« Fais attention à ne pas crever », glisse le chef du convoi, concentré, le long d’un chemin vicinal escarpé de la forêt de Brocéliande. Ce mardi 3 juin 2025, les soldats du feu ne luttent pas contre un vrai brasier. Ils participent à un vaste exercice de simulation d’incendie. « En cas de feu de forêt, nous attaquons les flammes par le flanc gauche, puis par le flanc droit. Ensuite, on adapte notre stratégie selon le vent et la météo », explique le commandant, Franck Le Guay. « Le scénario d’aujourd’hui s’inspire d’un sinistre réel survenu en 1976 dans la même zone. L’objectif est de simuler toutes les phases d’un feu majeur, depuis l’attaque initiale jusqu’à la ligne d’appui destinée à stopper la progression des foyers »,
L’opération, débutée à 9 h 30 et achevée en fin de journée, a mobilisé plus de 200 pompiers venus des quatre départements bretons (Ille-et-Vilaine, Finistère, Côtes-d’Armor, Morbihan). À bord d’une trentaine d’engins spécialisés — CCFM (camion citerne feux de forêt moyens) et CCFS (super citernes) — les équipes ont enchaîné les manœuvres sur un terrain exigeant. L’après-midi a vu plusieurs largages aériens. Un hélicoptère Puma de la Sécurité civile, capable de déverser 4 000 litres toutes les cinq minutes, a effectué plusieurs rotations au-dessus du Val sans retour.

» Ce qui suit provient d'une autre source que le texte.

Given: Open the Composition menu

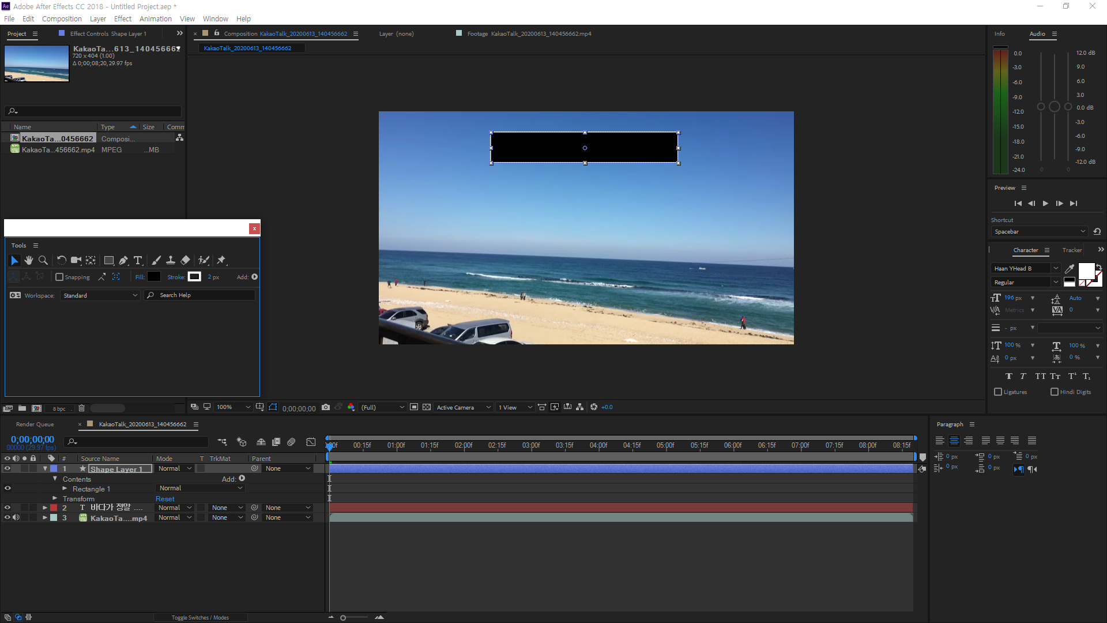Looking at the screenshot, I should (x=62, y=18).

Il était appuyé par un Dash, bombardier d’eau lourd. « Cette action nécessite une coordination efficace entre tous les pilotes et le poste de commandement à terre », souligne un pompier.
Cette coordination multiservices est justement ce que tenait à signaler Amaury de Saint-Quentin, préfet de région, venu suivre l’exercice sur place, en présence de Jean-Luc Chenut, président du département. « C’est une opération de niveau régional, à dimension interdépartementale, qui implique les SDIS de quatre départements, la Sécurité civile, l’ONF, la chambre d’agriculture, les agriculteurs eux-mêmes… Tous ces acteurs sont devenus des rouages essentiels dans la lutte contre les feux de forêt. »
Depuis trois ans, ce type d’entraînement est organisé chaque année dans un département breton différent. « Nous avons tiré les enseignements des grands brasiers de 2022. Ces exercices sont indispensables pour tester, avant l’été, notre capacité à réagir ensemble, à faire monter en puissance un dispositif, et à intégrer les renforts aériens et terrestres », rappelle le préfet. Durant cette manœuvre, l’importance de la communication sur le terrain a été mise à rude épreuve. « Ce massif n’est pas réputé pour sa couverture réseau. Chaque acteur a ses propres systèmes de diffusion, mais il est impératif qu’ils puissent interagir entre eux. C’est ce que nous éprouvons aujourd’hui », explique-t-il. Historiquement, la Bretagne était peu touchée par les feux de forêt. Mais ce n’est plus le cas. « Le changement climatique fait évoluer notre réalité. Nous commençons à placer certaines communes en vigilance, car les tensions sur la ressource en eau deviennent concrètes. Nous ne sommes plus à l’abri », avertit Amaury de Saint-Quentin.